Project: Asia Programme, UK-Japan Global Seminar Series

Head, Asia Programme

Kiichi Fujiwara, Professor of International Politics, University of Tokyo

To stay in power, the Abe government must maintain its initial pragmatic foreign policy posture and avoid any statements that could potentially be interpreted as an endorsement of Japan’s past wartime actions, write John Nilsson-Wright and Kiichi Fujiwara.

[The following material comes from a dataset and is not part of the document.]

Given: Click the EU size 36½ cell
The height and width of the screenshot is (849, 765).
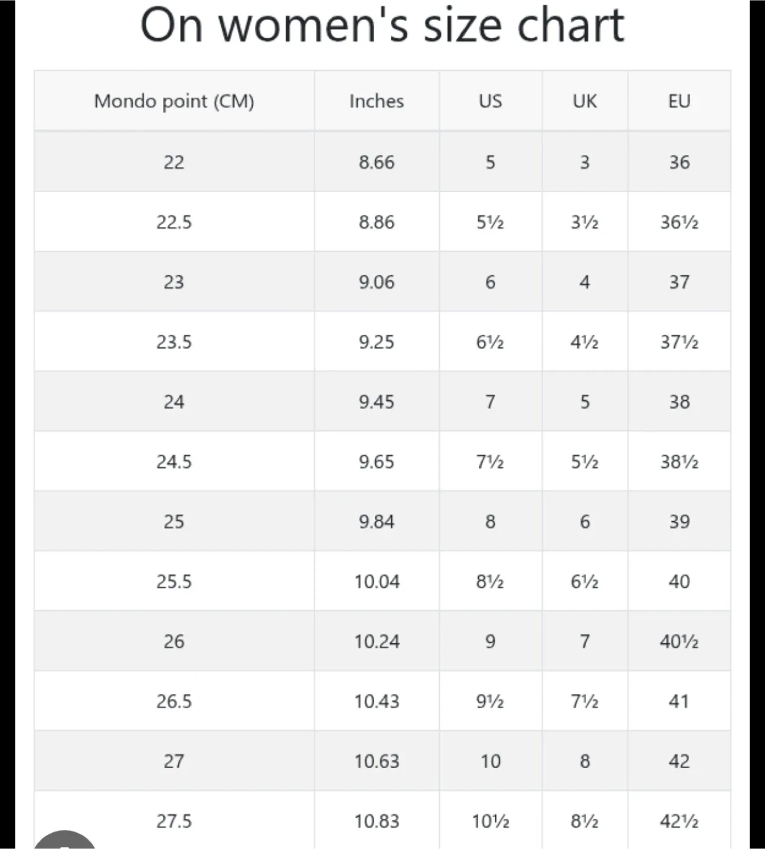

Prime Minister Shinzo Abe addresses the Japanese Diet in Tokyo on a controversial national security bill on 26 May 2015. Photo: The Asahi Shimbun via Getty Images.Prime Minister Shinzo Abe addresses the Japanese Diet in Tokyo on a controversial national security bill on 26 May 2015. Photo: Getty Images.

Summary

  • Sympathetic analysts of Japanese politics highlight Prime Minister Shinzo Abe’s moderate and internationalist posture, emphasizing economic recovery and a pragmatic approach to security issues. By contrast, his critics focus on the fear that Abe’s instinctive stance is one of uncompromising conservative nationalism, including historical revisionism.
  • In his first few months in office, Abe adopted a cautious approach, concentrating on delivering his campaign’s economic promises. However, in late 2013 his visit to the Yasukuni shrine and a cabinet reshuffle hinted at a move towards a more controversial agenda.
  • The ‘Abe doctrine’, set out in a speech by the prime minister on 18 January 2013, explicitly refers to democratic norms and values, placing Japan in the community of law-abiding democracies and pointing to its similarities with the West, including a commitment to international cooperation and the rule of law. This doctrine is part of an effort to mark China as the odd man out in the international community.
  • By promoting Japan’s new security legislation to allow a broader interpretation of the country’s right to ‘collective self-defence’, Abe’s government is attempting to convince the public that these reforms are essential to protect Japan. But critics are suspicious that they are a back-door route to more wide-ranging constitutional change and a de facto revision of Japan’s alliance relationship with the United States.
  • Opinion polls are showing a sharp dip in the popularity of the government, which may find it politic to maintain its initial pragmatic foreign policy posture, avoiding any statements that could potentially be interpreted as an endorsement of Japan’s past wartime actions. Sustaining broad popular agreement appears to be essential for promoting the security revisions that are arguably vital to Japan’s long-term strategic and national interests.